| WHAT IS BEING ASKED |
Put each non-blank line of the records below into a Markdown table with the columns Row and Line, numbering the rows in order.

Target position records
################

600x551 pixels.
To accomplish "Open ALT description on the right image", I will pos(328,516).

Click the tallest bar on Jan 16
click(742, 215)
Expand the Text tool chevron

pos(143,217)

################

| EXERCISE ANSWER |
| Row | Line |
|---|---|
| 1 | 600x551 pixels. |
| 2 | To accomplish "Open ALT description on the right image", I will pos(328,516). |
| 3 | Click the tallest bar on Jan 16 |
| 4 | click(742, 215) |
| 5 | Expand the Text tool chevron |
| 6 | pos(143,217) |